#### [TASK GOAL]
Give the records below as a two-column CSV with the columns "text" and "answer", one row per record. Cover only the stretch from the start of the records through the line containing "at that location.", putting each field in quotation marks and turning line breaks into spaces.

#### [DATASET RECORDS]
----------
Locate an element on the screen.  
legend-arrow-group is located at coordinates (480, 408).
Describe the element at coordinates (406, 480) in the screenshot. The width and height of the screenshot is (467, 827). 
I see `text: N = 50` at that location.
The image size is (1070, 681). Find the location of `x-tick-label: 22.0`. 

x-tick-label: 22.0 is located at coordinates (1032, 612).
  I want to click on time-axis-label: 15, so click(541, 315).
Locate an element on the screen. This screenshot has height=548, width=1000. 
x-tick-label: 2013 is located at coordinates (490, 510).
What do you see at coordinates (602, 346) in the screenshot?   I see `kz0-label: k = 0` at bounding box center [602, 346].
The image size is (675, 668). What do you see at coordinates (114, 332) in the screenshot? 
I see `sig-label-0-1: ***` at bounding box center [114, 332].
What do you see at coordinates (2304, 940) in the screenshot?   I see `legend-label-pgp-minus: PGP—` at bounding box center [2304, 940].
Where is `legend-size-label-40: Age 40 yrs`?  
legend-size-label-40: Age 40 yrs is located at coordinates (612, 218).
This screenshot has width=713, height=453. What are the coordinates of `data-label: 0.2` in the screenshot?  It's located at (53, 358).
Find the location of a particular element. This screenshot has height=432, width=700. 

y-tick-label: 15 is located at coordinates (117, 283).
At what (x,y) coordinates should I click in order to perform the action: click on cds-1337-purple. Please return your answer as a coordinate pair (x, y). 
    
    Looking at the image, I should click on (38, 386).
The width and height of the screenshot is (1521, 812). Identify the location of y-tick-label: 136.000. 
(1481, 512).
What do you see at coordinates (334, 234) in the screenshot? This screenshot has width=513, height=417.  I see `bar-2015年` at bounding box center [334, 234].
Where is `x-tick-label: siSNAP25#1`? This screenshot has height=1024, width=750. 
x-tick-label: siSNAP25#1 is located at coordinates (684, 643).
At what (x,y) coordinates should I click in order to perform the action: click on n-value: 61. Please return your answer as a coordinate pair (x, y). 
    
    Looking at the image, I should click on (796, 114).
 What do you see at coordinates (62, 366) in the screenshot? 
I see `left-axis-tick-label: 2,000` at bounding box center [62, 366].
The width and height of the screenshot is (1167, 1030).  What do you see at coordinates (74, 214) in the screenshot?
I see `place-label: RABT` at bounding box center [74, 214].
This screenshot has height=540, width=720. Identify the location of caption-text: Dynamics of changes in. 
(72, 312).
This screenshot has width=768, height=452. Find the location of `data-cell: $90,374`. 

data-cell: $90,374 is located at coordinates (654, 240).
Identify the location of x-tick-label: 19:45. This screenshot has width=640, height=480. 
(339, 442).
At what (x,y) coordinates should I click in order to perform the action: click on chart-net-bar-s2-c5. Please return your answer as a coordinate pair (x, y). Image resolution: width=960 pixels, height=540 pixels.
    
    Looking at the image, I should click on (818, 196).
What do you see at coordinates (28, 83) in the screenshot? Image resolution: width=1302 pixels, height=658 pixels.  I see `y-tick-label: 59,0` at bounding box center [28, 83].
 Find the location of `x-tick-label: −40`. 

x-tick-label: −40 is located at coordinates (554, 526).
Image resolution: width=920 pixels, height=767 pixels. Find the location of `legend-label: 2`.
----------
#### [TASK RESPONSE]
text,answer
"Locate an element on the screen.","legend-arrow-group is located at coordinates (480, 408)."
"Describe the element at coordinates (406, 480) in the screenshot. The width and height of the screenshot is (467, 827).","I see `text: N = 50` at that location."